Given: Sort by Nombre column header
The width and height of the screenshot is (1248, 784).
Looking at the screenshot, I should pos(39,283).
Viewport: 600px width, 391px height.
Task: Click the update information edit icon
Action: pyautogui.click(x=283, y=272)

---+---

Objective: Copy out every line of the items above word for word, changing nothing.

Exercise answer:
Given: Sort by Nombre column header
The width and height of the screenshot is (1248, 784).
Looking at the screenshot, I should pos(39,283).
Viewport: 600px width, 391px height.
Task: Click the update information edit icon
Action: pyautogui.click(x=283, y=272)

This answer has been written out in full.